The adverse outlook facing affordability and new home sales is magnified by new home inventory conditions. The recent softening in home sales has resulted in a dramatic increase in new home inventories — which are now at record levels. Measured by average months on the market, inventories have risen from 4.1 months a year ago to 6.8 months currently — requiring a 150,000-unit inventory correction. PCA assumes a 100,000-unit correction in 2007 followed by an additional 50,000-unit correction in 2008.
Nonresidential Construction: Slower economic growth translates directly into slower growth for nonresidential construction activity in 2006 and 2007. The slower pace of economic growth implies slower improvement in nonresidential vacancy rates and slower gains in leasing rates. While the outlook remains positive, the expected returns on nonresidential investments are less robust and suggest a more moderate pace of recovery for nonresidential construction. Compared to 2005 levels, nonresidential cement consumption is expected to grow 12 percent in 2006, 8 percent in 2007 and 6 percent in 2008. By 2008, these gains represent a 4.5-million-metric-tonne gain compared to 2005 levels.

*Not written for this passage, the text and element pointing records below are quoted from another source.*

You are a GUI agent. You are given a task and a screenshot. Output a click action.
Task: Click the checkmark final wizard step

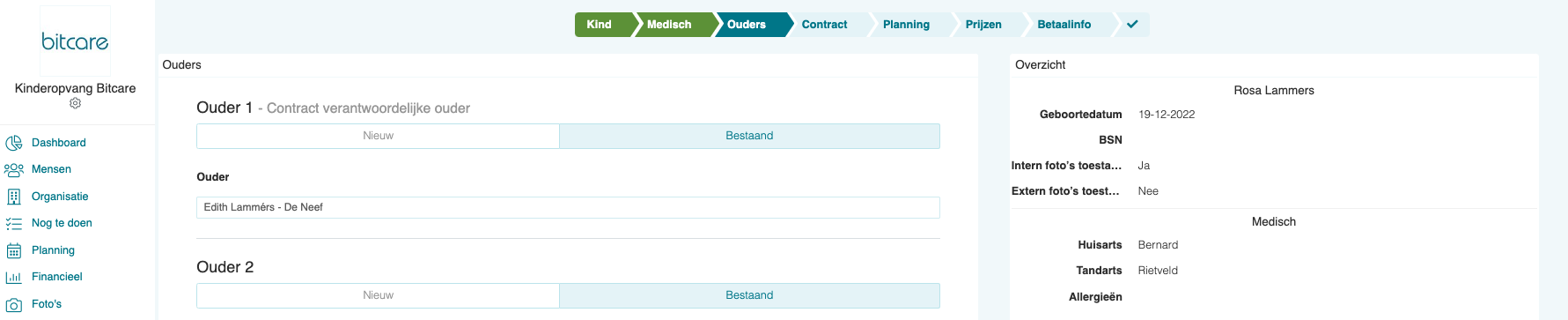[x=1132, y=24]
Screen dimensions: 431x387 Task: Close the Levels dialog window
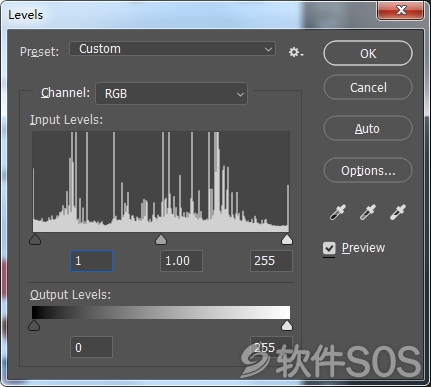pyautogui.click(x=401, y=10)
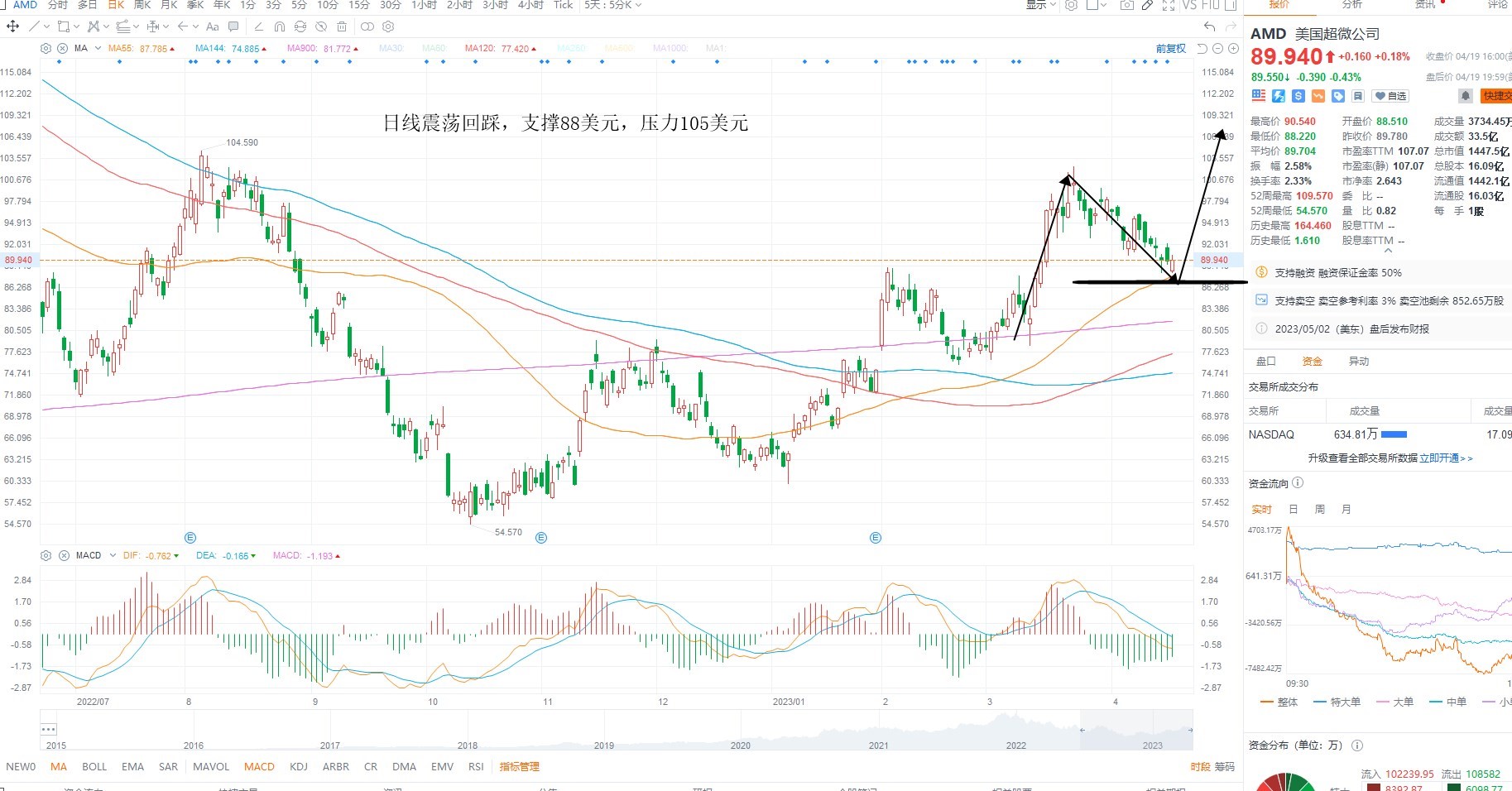
Task: Switch to the 周K weekly chart
Action: pos(142,5)
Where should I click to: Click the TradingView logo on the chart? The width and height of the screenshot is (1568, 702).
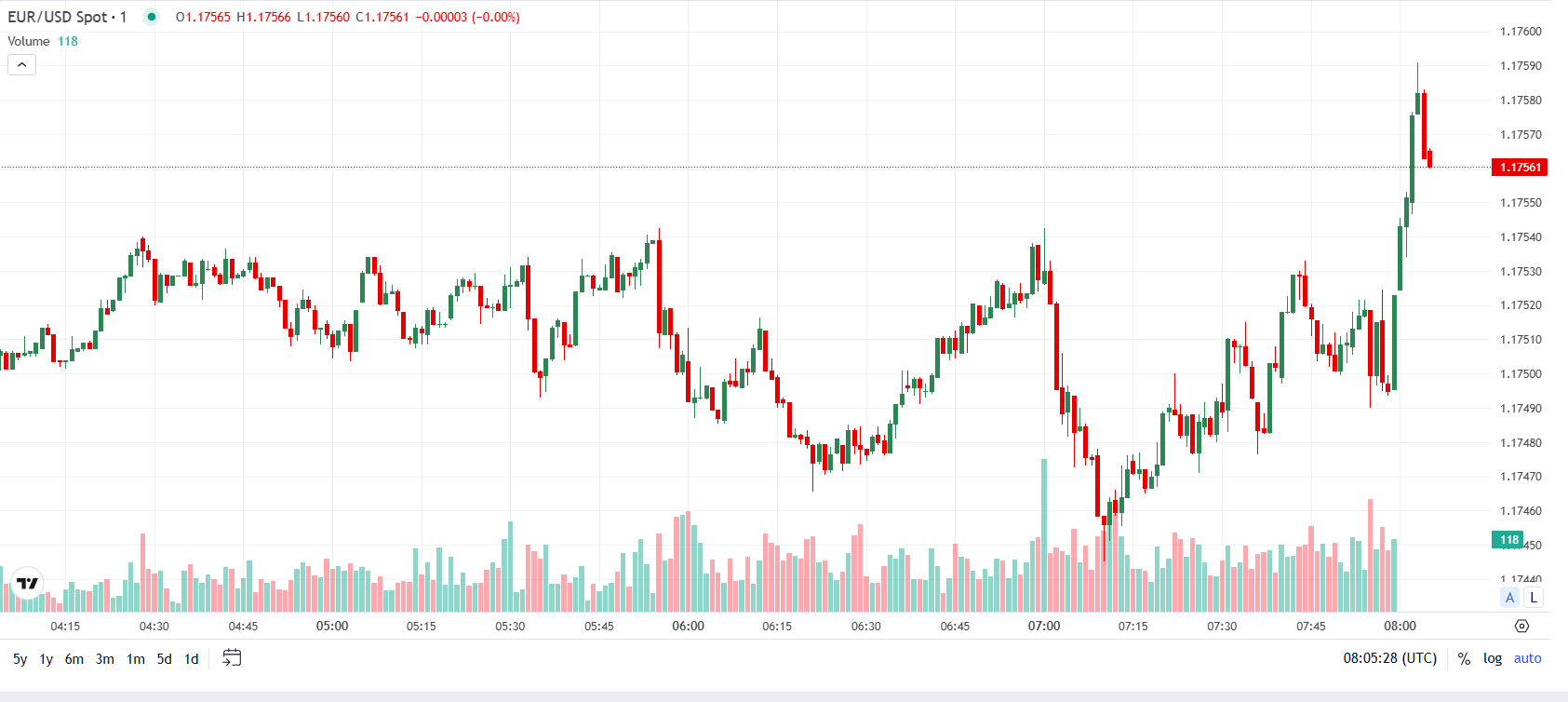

Public Construction: On the public sector side, improvement in state fiscal conditions remains a cornerstone of the current forecast. Keep in mind, 93 percent of public sector construction is performed at the state level — not the federal level. Slower job creation implies slower growth in state revenues. Severe fiscal distress is still fresh in the minds of many state budget officers. It is likely this sensitivity to fiscal distress and the growth slowdown in revenue collections will translate into a cautious approach toward new public sector construction projects. In addition, rising construction costs will reduce the ability of states to undertake the number of planned public projects. Indeed, many DOTs are already readjusting planned paving schedules. Reflecting these concerns, PCA expects public highway cement consumption will fall off its strong 2006 pace to an average 3.8 percent growth in 2007 and 2008. By 2008, public sector gains reflect a 7.7-million-metric-tonne increase over 2005 levels.
Cement consumption
Portland cement consumption is expected to reach 124 million-metric-tonnes during 2006 — reflecting a 2.8-million-tonne gain, or 0.6 percent growth, over 2005's record year. PCA expects the market will record a modest 0.3 percent growth in 2007, followed by more robust trends returning in 2008 when cement consumption is projected to increase by 2.7 percent.
The flattening of the market is the combined result of the decline in the housing industry and softer overall economic conditions. In recent years, the U.S. and cement industries have experienced unprecedented growth. However, construction activity is starting to soften and this will create an adverse impact on cement consumption.